### Required work
• 1. Reproduce the part of the blog post on second semester starting with "We choose our" and going on through "just be there.".
• 2. From the blog post on second semester, list every point the writer gives right after saying second semester has been amazing.

### Selected passage
"""

Amazing Second Semester + Homesickness in College
Happy blog day beautifuls! Second semester has been amazing. I have gotten so close with my suite mates, I know where everything on campus is, I feel comfortable and at home, and I love my schedule. I have learned from last semester and tried to take that knowledge into this semester. I majorly overloaded myself last semester and didn’t give myself enough time to enjoy life and find solace in the quiet times. I am learning to love both activity and stillness. Stillness creates space for good things to happen and our hard work to shine. We don’t always have to have a plan or an idea of where we are going not only in life, but in our day to day. Life will happen and we will accept it as it comes. We can’t expect everything. Repetition can be great, but it can also make life stagnant and boring. We have to take a leap even when we don’t feel ready. My leap was slowing down and allowing good moments to come unplanned. Everyones leaps are different. We all find challenge in different areas.
We choose our lives and how we spend our time. Ask yourself why? Why are you doing something? Is it for you? Does it bring you joy? Does it help you in the long term? Or… are you just scared of the space and the stillness. I realized I was spending so much time on things that didn’t pay off in any way. I was doing them because I was scared to be unproductive. In reality, the amount of things that could occur in that time would have been much more productive. Productivity takes on so many meanings. Not just school or work, but in our social and emotional lives as well. Productivity can mean filling up your cup in whatever way suits you best. Don’t let anyone dictate how you should live your life. Don’t live for someone else, live for you. Sometimes the space doesn’t need to be filled it can just be there.
Find your outlet and your people. We all need a way to express our emotions and understand them. Life is complicated and we can’t explore our feelings by ourselves in our brains. Write, talk, run, whatever you need to do, do it. I need a combination of everything. I find that I need to journal and blog and share my life. I need to talk with my friends and my parents. I need to workout and give myself space in this way to take a minute away from my mind and tune into my body. Journalling and talking is great, but they entail confronting your emotions and problems. This is needed, but sometimes we need to take a step away from the mind to allow for things to ruminate and give ourselves time away from our emotions and problems to figure out what we need or how we really feel.

"""

### Given entries

"""

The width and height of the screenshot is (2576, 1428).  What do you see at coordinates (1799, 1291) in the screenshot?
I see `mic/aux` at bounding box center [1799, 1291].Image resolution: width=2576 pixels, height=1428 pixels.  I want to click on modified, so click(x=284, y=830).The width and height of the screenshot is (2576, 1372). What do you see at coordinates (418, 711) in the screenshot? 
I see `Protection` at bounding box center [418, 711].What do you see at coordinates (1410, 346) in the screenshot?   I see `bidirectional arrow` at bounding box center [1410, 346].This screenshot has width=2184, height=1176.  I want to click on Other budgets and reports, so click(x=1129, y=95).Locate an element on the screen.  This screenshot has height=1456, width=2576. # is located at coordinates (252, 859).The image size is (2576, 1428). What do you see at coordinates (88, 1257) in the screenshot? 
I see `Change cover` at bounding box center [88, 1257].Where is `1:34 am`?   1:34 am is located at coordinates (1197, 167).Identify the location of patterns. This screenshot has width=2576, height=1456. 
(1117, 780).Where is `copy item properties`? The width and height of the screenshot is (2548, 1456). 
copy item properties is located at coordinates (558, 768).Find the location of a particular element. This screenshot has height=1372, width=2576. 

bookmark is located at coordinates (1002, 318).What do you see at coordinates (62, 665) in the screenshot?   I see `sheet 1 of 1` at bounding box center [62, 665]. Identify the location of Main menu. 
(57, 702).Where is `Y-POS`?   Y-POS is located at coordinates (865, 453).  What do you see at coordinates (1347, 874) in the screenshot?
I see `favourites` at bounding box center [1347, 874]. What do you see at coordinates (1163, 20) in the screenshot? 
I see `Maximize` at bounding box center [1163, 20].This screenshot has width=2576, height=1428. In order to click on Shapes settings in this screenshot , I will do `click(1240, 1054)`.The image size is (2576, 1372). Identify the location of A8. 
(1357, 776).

"""

### Responses in order
• 1.
We choose our lives and how we spend our time. Ask yourself why? Why are you doing something? Is it for you? Does it bring you joy? Does it help you in the long term? Or… are you just scared of the space and the stillness. I realized I was spending so much time on things that didn’t pay off in any way. I was doing them because I was scared to be unproductive. In reality, the amount of things that could occur in that time would have been much more productive. Productivity takes on so many meanings. Not just school or work, but in our social and emotional lives as well. Productivity can mean filling up your cup in whatever way suits you best. Don’t let anyone dictate how you should live your life. Don’t live for someone else, live for you. Sometimes the space doesn’t need to be filled it can just be there.

• 2.
- Getting so close with suite mates
- Knowing where everything on campus is
- Feeling comfortable and at home
- Loving the schedule